Tuesday, July 7, 2009

One more time-capsule poem

I wrote this one in 1998, as a creative writing major at Oberlin. My mother uses it in the introduction of her soon-to-be-published memoir, (Re)vision of a Life: My Mother’s Holocaust Story.


a welling up of voices,
sorrowed, pious
and heavy with deference

these are
the dizzying heights
of mourning, of seeking out
the unanswerable questions
and answering them once more

this is
how He would have us weep,
how the order of things must be,
how lives at their end
are marked by narrow grooves
worn into the Rock of Ages

raised on the odor
of old pine pews,
the child finds his place
in the Holy Ark, his lullabies
the swelling hymns and distant,
hollow voices of the dead

And here's a passage from my mother's book:
I am the only child of Holocaust survivors.

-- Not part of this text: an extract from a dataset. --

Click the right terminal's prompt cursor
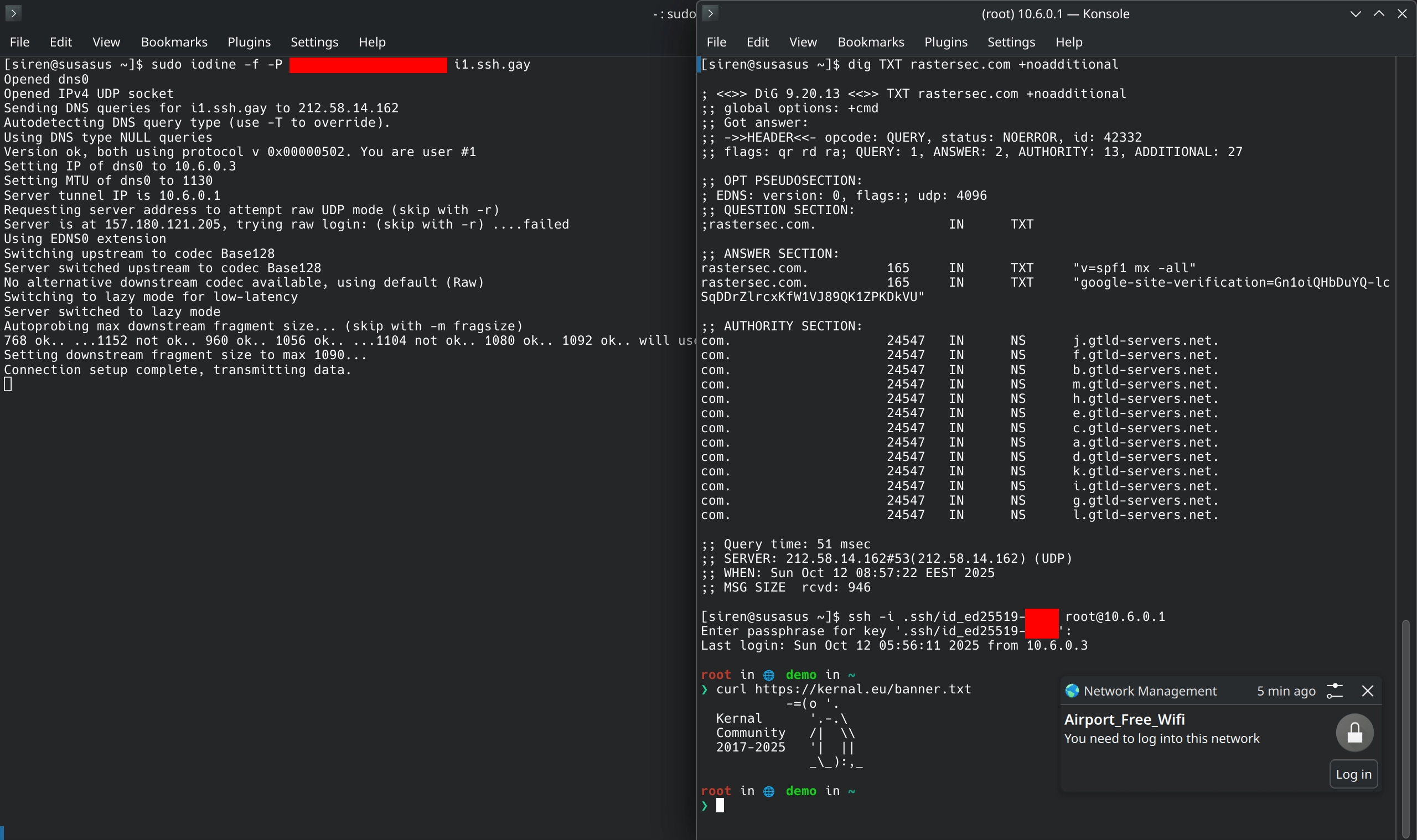Viewport: 1417px width, 840px height. (720, 805)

As is the case with most of the second generation, I am one of very few of our family members left in the world. I never knew my grandparents or a host of other relatives who could have filled my bank of memories and experiences while growing up. Instead, they were photographs to me—and stories. I always felt different in that regard as a child, except when I was around others who had suffered similar losses even before they were born. My recollection of childhood memories is incomplete, but the Leitmotif is certainly the Holocaust. My mother would say with both grief and pride: “I am from the Holocaust. I am the survivor, the only one left from my big family.” And now my son Neal and I are the only ones left from her side of the family.